Há, no entanto, riscos a gerir. A transição para um novo nó implica curvas de aprendizagem, afinação de design kits e verificação exaustiva. Em HPC e IA, o encapsulamento avançado e as interconexões entre chiplets são críticos; diferenças entre as pilhas de packaging (por exemplo, soluções equivalentes ao CoWoS da TSMC versus alternativas da Samsung como X‑Cube/SAINT) exigem engenharia colaborativa para manter latências e larguras de banda.
Custos, packaging e rendimento: o triângulo decisivo
Na economia de um chip de última geração, o custo da bolacha é apenas uma peça do puzzle. O rendimento de produção (percentagem de dies bons), o encapsulamento 2.5D/3D e a logística de substratos de alta densidade têm peso enorme.
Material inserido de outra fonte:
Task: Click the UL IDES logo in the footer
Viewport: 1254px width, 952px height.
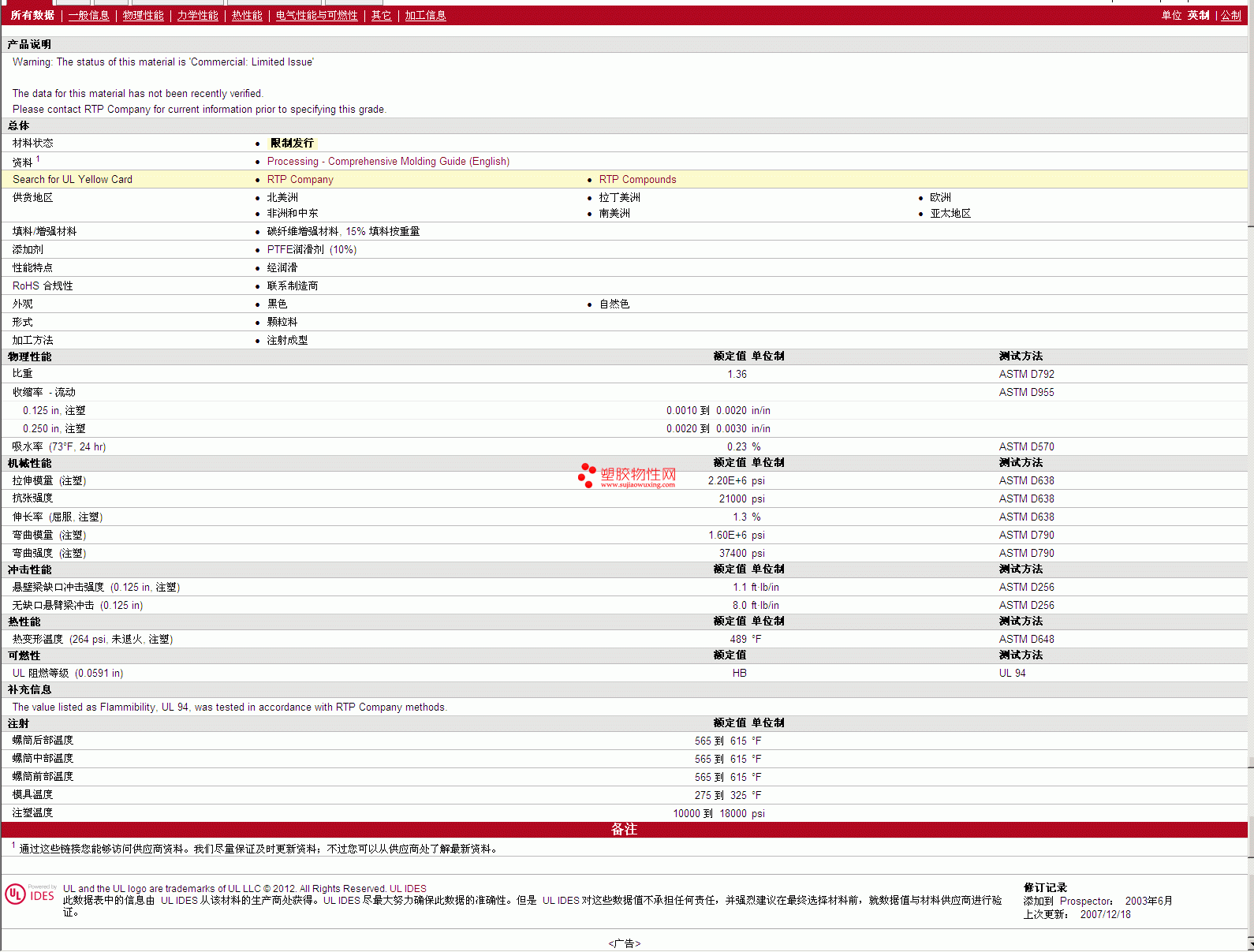Action: pos(30,894)
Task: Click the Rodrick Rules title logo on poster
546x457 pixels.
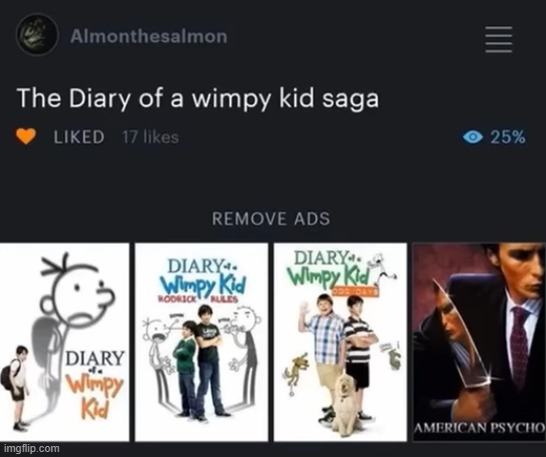Action: point(202,281)
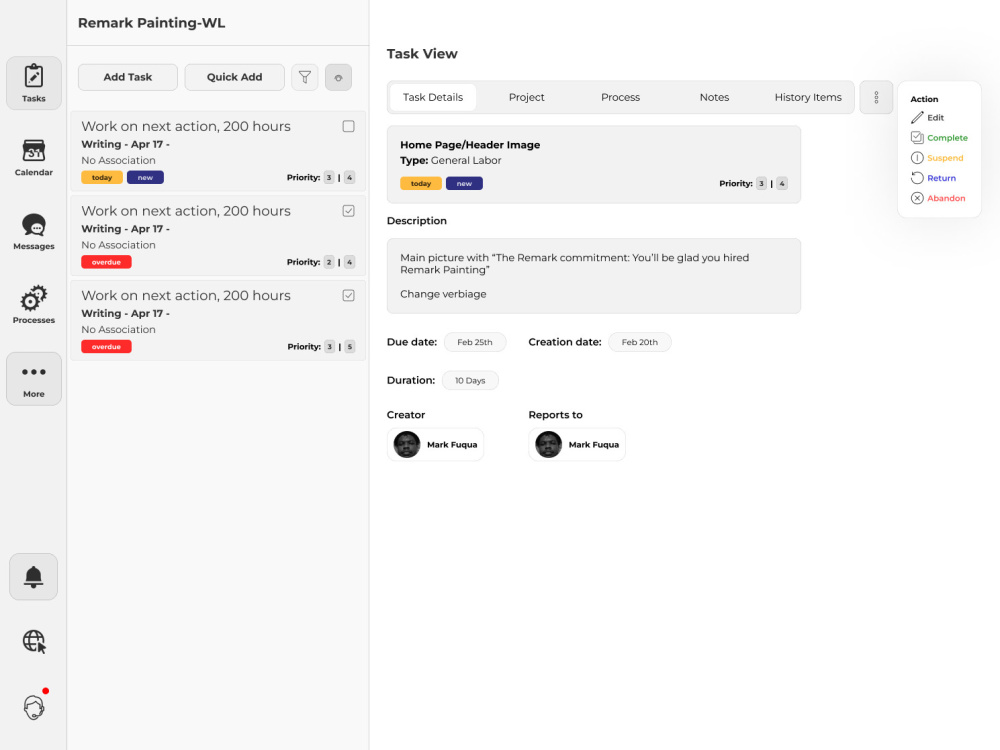This screenshot has height=750, width=1000.
Task: Click the Quick Add button
Action: [x=234, y=77]
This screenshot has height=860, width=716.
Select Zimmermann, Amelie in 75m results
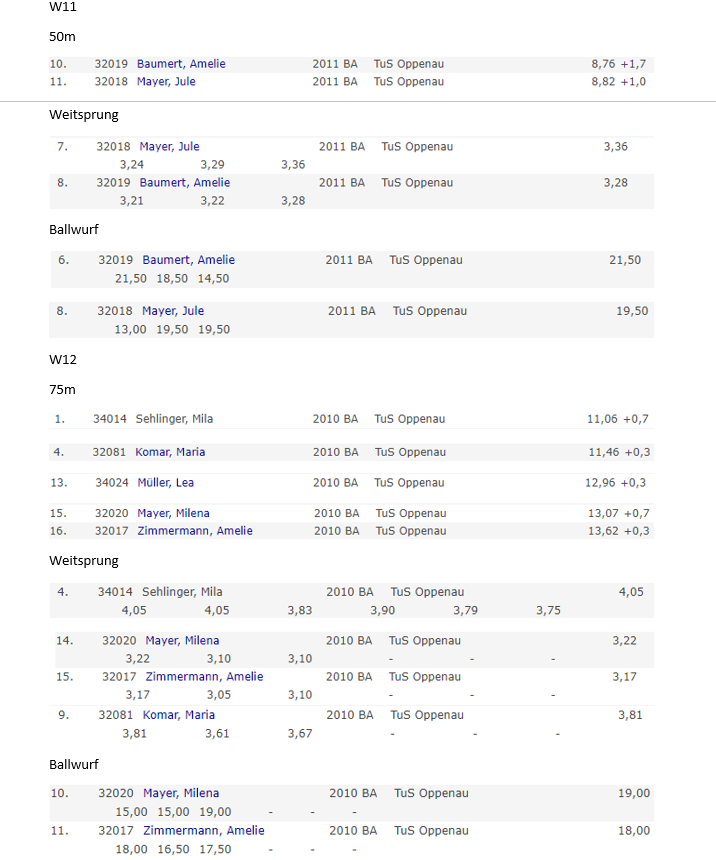click(x=194, y=531)
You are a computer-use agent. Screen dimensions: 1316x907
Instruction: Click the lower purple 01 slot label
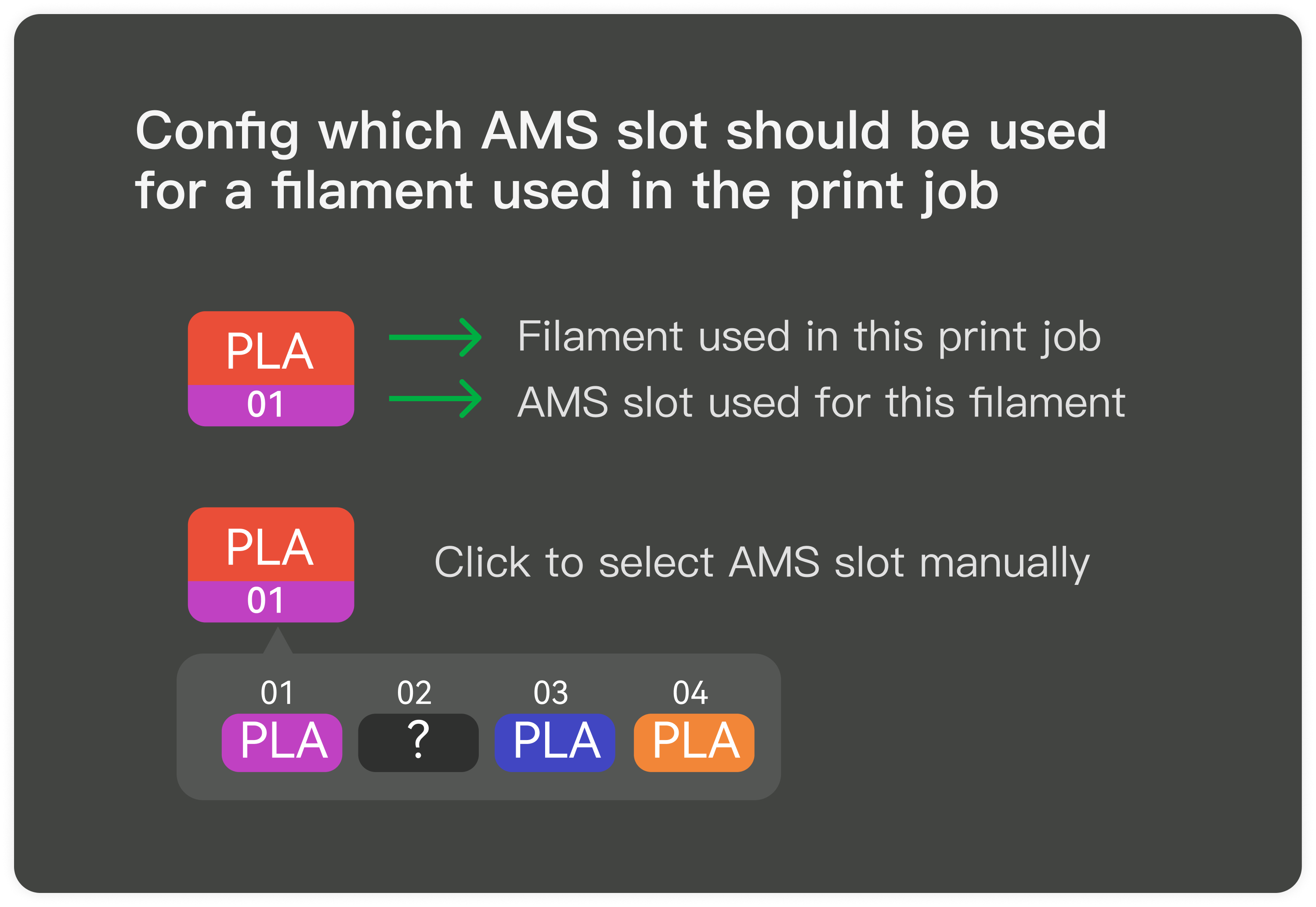pyautogui.click(x=271, y=602)
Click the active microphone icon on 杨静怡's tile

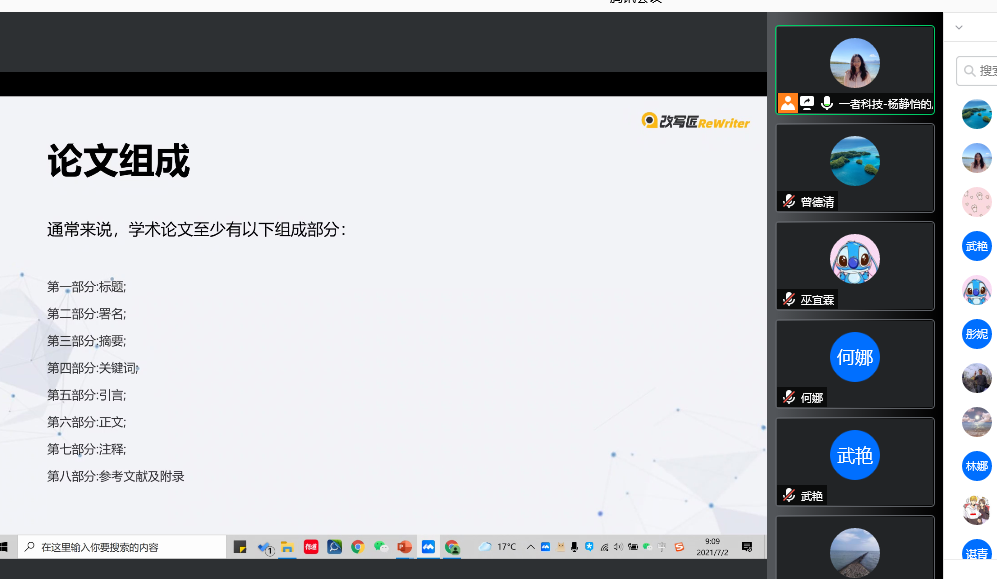coord(826,103)
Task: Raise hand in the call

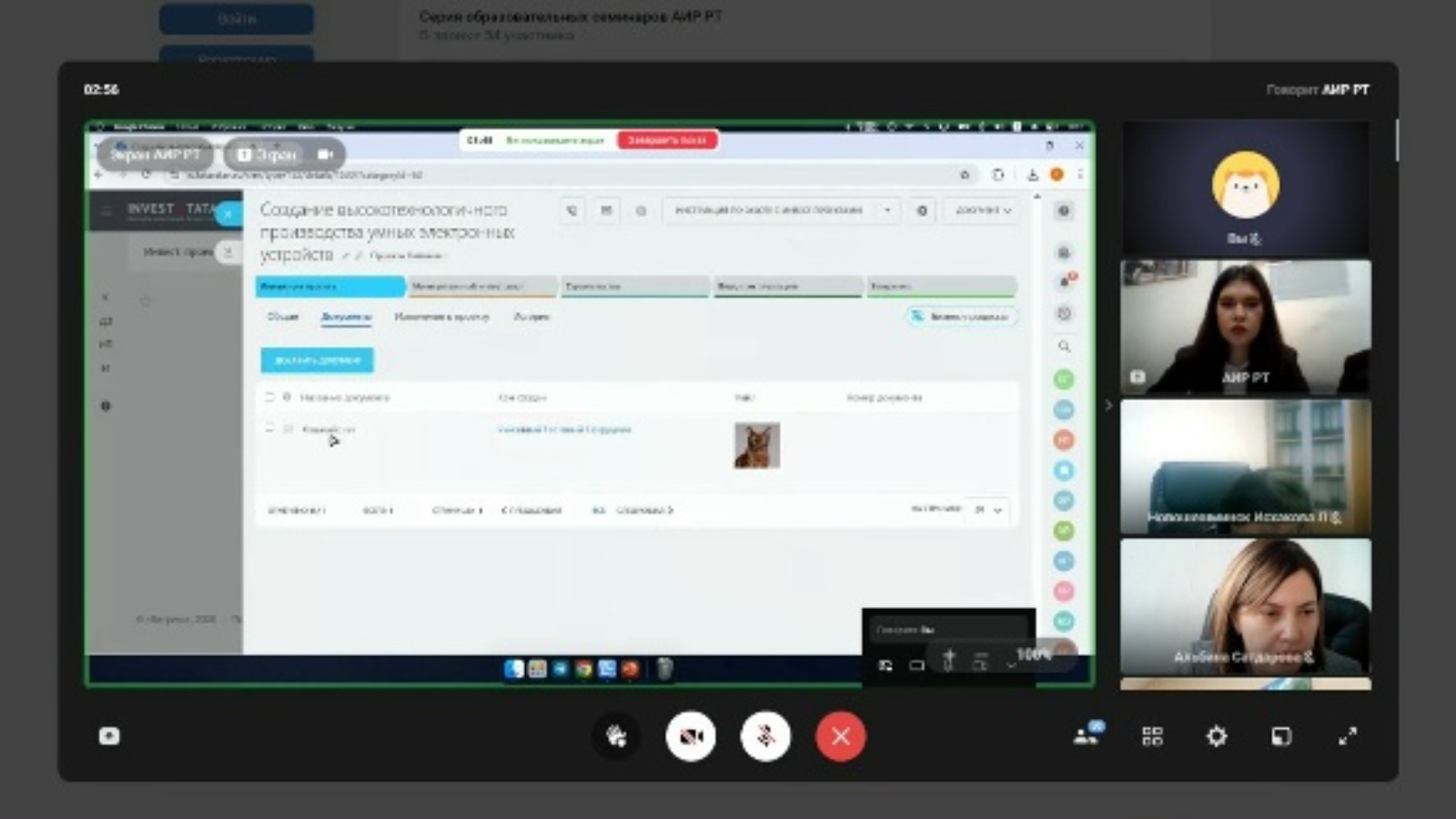Action: pyautogui.click(x=616, y=736)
A Samsung tem investido não só no nó de 2 nm, mas também na cadeia de packaging avançado — área onde a procura por aceleradores de IA expôs limitações de capacidade a nível global.
Se a AMD avançar, é provável que o acordo cubra:
– Garantias de rendimento após o ramp-up do SF2P;
– Roadmap de melhorias (SF2P+) alinhado com refreshes de produto;
– Capacidades de packaging e interposer que acomodem arquiteturas multi‑chip de grande largura de banda;
– Integração de ferramentas EDA e IPs de terceiros com kits de design estáveis.
Calendário e sinais a observar
Os próximos meses serão reveladores. Pontos de atenção:
– Anúncio formal de colaboração e escopo (que tipos de chiplets, que mercados).
– Maturidade do PDK de 2 nm da Samsung, certificações de EDA e disponibilidade de IPs críticos (SRAM, PHYs de memória e I/O).
– Marcos de produção: início de “risk production” em 2025, volume SF2P em 2026 e ramp do SF2P+ em 2027.
– Capacidade de packaging de alto débito pronta para HPC/IA, não apenas para mobile.
No pano de fundo, a Samsung tem reforçado relações com marcas de referência, como a Tesla, e mantém ligações históricas com a Apple noutros componentes. Atrair a AMD para os 2 nm daria massa crítica adicional à sua linha de fabrico de ponta e aumentaria a concorrência onde ela mais faz falta.